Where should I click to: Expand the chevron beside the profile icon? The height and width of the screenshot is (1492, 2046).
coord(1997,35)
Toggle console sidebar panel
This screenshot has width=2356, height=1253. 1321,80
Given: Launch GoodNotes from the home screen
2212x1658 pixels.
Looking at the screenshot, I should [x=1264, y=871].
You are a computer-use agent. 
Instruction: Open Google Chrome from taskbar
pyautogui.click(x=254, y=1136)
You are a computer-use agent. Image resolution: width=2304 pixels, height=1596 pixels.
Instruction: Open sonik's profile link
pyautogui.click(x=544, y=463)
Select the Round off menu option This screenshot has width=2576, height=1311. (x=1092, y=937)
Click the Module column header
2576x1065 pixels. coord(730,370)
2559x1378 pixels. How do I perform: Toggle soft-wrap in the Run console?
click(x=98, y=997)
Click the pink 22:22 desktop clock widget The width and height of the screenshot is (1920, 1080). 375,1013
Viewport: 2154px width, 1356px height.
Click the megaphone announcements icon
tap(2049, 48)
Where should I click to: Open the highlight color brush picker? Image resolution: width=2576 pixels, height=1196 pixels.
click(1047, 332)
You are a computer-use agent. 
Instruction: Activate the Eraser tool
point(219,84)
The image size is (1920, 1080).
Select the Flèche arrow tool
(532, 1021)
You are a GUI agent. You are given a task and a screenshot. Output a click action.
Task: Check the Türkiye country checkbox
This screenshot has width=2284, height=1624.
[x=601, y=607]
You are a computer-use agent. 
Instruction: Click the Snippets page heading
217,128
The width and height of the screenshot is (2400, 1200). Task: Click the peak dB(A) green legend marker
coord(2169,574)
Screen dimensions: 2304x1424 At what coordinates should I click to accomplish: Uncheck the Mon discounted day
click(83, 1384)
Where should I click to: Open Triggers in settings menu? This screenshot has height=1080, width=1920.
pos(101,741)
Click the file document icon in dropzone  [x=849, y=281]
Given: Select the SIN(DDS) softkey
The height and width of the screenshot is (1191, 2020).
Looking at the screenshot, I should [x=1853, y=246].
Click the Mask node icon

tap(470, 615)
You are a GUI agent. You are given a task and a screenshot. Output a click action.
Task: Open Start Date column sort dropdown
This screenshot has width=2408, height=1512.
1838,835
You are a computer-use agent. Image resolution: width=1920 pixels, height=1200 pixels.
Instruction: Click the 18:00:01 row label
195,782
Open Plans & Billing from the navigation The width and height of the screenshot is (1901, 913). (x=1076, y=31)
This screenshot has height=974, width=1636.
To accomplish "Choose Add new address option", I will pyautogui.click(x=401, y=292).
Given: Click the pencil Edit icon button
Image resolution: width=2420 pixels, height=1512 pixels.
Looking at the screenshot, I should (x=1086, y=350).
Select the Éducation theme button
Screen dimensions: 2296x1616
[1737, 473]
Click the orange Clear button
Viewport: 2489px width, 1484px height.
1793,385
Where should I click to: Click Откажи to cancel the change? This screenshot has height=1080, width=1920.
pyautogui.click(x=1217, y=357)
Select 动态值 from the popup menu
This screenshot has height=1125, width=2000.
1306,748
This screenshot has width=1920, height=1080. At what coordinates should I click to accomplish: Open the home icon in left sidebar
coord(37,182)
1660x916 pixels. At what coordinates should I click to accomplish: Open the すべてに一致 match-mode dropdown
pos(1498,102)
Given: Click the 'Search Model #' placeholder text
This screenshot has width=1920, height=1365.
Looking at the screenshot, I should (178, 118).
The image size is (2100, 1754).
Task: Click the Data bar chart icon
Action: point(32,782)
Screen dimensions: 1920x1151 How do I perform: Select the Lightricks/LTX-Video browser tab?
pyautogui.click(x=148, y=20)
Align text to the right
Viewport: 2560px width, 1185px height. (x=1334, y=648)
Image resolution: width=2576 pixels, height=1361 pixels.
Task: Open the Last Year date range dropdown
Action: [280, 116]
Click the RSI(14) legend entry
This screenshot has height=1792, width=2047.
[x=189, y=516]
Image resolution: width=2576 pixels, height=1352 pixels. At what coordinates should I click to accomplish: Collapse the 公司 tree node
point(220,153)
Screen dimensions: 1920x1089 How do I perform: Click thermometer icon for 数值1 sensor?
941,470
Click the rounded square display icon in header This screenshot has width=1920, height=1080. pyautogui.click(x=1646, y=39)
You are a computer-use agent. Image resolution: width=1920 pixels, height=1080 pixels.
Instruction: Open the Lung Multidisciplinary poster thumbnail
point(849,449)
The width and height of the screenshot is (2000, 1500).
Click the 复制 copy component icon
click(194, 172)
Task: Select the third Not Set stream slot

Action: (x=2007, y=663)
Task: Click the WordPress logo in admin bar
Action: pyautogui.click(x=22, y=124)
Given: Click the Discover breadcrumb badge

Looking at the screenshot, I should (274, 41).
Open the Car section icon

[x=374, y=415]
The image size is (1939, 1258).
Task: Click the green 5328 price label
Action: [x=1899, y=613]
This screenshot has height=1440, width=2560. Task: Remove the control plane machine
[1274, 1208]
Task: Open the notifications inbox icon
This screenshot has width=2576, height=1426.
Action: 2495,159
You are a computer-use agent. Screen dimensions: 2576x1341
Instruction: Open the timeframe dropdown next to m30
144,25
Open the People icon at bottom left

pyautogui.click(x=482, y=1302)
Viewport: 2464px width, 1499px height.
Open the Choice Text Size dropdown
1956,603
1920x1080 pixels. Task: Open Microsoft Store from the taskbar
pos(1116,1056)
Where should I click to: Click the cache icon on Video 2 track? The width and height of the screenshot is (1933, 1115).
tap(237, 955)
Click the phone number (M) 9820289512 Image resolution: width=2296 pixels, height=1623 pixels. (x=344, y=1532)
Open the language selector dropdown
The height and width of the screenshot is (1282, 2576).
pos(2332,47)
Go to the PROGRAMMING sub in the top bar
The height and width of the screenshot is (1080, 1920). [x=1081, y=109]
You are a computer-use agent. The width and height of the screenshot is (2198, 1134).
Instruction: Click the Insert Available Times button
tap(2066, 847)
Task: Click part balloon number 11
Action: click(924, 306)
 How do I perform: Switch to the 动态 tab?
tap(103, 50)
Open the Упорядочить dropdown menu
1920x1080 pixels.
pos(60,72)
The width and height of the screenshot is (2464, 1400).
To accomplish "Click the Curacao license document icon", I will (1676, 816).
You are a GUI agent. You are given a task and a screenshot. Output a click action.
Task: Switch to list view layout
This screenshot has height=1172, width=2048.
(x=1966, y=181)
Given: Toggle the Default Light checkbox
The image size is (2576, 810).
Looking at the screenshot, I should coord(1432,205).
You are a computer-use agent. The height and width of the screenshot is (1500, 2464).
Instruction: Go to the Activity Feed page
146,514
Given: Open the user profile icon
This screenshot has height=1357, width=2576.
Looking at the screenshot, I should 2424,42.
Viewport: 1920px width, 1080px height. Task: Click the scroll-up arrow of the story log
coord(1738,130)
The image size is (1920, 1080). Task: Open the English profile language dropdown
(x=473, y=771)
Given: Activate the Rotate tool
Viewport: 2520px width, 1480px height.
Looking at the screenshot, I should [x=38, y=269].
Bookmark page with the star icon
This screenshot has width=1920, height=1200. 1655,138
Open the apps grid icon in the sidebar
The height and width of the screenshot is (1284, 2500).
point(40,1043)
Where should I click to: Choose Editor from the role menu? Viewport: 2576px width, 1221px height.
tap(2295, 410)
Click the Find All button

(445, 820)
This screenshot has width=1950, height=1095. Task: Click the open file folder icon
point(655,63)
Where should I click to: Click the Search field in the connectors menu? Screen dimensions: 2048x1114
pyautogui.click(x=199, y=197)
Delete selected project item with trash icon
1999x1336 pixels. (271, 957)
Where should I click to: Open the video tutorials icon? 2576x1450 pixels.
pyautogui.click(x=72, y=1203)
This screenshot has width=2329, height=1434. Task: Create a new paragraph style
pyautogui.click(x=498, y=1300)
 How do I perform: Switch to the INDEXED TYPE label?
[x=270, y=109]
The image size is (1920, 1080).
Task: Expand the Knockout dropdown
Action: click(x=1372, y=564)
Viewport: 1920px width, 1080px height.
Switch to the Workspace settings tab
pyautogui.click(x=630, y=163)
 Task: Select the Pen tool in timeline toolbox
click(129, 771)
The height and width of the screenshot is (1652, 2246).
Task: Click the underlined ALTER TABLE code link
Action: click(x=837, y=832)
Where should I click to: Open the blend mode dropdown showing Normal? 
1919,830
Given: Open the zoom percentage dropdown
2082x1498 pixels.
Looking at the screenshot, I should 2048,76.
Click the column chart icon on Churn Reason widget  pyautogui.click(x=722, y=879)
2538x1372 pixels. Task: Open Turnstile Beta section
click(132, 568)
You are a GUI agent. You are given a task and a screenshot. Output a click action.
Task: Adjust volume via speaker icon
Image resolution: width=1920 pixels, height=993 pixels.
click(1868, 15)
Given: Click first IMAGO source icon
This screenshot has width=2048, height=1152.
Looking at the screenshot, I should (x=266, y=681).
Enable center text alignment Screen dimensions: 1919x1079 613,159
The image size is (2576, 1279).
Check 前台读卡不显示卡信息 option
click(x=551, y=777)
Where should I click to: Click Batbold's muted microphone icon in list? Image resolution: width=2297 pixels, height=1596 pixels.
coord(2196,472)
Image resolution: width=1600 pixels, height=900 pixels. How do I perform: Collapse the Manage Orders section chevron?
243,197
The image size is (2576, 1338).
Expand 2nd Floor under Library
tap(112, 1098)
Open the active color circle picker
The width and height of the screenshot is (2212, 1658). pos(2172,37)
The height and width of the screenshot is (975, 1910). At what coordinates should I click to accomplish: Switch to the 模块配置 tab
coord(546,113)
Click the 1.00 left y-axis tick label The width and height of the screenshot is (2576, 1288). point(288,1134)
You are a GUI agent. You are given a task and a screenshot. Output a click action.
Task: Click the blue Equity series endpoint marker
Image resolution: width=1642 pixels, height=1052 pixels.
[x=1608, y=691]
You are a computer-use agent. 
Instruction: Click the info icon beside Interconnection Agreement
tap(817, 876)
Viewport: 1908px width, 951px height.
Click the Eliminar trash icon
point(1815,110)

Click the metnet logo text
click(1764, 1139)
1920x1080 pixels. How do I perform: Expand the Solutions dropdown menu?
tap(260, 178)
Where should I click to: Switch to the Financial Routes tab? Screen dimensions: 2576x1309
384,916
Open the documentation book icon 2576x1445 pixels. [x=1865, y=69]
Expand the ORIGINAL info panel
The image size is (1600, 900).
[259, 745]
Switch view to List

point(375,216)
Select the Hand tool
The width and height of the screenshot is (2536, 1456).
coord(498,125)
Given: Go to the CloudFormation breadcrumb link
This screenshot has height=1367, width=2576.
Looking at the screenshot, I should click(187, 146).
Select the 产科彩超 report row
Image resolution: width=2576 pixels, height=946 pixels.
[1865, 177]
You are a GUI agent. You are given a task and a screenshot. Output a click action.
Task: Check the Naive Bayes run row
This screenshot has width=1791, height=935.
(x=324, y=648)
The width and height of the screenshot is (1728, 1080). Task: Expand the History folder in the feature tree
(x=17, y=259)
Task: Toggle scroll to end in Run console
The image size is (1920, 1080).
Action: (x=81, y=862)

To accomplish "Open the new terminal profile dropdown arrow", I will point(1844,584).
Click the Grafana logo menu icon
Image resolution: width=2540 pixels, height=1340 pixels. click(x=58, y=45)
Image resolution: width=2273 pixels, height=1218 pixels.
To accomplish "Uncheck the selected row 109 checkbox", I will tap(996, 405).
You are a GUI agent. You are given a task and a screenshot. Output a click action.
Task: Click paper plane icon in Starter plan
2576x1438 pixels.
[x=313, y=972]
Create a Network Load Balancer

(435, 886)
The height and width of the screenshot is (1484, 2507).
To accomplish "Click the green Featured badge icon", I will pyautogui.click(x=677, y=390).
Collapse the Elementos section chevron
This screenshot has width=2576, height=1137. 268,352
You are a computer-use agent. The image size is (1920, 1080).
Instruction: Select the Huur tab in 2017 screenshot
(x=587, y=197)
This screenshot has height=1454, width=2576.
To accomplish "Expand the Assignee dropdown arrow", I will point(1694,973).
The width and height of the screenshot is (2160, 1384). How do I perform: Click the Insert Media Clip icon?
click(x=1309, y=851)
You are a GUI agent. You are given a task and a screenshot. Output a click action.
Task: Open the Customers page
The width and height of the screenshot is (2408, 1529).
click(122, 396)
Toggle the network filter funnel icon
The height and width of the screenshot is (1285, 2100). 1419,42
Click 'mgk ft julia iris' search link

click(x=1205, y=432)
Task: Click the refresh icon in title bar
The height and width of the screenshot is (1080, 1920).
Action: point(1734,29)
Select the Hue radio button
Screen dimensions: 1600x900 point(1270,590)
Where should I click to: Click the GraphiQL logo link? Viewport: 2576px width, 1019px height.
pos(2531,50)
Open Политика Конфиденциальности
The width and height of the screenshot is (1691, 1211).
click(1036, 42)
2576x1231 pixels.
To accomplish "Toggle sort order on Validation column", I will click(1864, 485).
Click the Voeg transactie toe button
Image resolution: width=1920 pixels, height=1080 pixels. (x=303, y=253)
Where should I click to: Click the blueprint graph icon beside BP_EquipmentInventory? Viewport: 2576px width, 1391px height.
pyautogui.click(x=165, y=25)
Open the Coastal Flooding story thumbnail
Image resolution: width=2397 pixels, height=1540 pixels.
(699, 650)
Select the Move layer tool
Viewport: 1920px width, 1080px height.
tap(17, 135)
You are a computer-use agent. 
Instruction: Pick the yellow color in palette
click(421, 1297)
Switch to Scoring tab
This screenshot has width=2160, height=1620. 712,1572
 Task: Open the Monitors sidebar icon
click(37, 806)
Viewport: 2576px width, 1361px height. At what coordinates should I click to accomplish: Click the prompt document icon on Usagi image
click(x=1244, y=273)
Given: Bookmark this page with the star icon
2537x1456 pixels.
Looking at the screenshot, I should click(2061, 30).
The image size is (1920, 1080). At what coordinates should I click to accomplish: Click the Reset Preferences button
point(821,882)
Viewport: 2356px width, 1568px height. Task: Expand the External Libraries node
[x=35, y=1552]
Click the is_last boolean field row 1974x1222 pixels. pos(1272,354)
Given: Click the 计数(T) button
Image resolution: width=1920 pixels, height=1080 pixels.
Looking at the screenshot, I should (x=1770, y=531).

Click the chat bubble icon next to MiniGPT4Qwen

◆ Your goal
Make a list of all lines in the data that contain "sort".

◆ Answer box
Task: Open Start Date column sort dropdown
To accomplish "Toggle sort order on Validation column", I will click(1864, 485).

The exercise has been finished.